Ce terme désignait probablement les communautés chrétiennes qui étaient actives dans la péninsule Arabique à l’époque du Prophète, et qui avaient visiblement adopté un credo différent de celui qui s’est finalement imposé en Occident, dans l’Eglise catholique romaine.

On retiendra de cette plongée dans les credo antiques que «le Coran aussi honore Jésus et sa naissance miraculeuse», note Sami Aldeeb, et que le palmier témoigne d’un tronc commun oublié entre les visions chrétienne antique et musulmane de la naissance de Jésus. A ce titre, l’arbre pourrait devenir un trait d’union entre les communautés. Ainsi, plutôt que de bannir les crèches des lieux publics, on ferait mieux d’y ajouter un palmier, pour rappeler que nous connaissons également la version musulmane de cette scène mémorable.

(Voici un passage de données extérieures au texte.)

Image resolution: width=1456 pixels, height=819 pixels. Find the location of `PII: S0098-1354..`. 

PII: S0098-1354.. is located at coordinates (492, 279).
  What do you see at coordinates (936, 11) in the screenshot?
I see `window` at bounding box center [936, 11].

«Disposer un palmier dans la crèche, ce serait un joli clin d’œil, parce que l’on y a déjà rajouté de nombreux autres personnages au cours des siècles, comme le bœuf et l’âne, observe Frédéric Amsler. Il y aurait sa place, et l’on pourrait également offrir des dattes, puisque c’est la même origine.» Alors que la tradition chrétienne fait naître Jésus dans une crèche, le messie naît sous un palmier dans le Coran. Et cet arbre joue aussi un rôle miraculeux dans l’épisode chrétien de la fuite en Egypte. Le dattier se révèle ici comme un tronc commun oublié entre les deux grandes religions du Livre.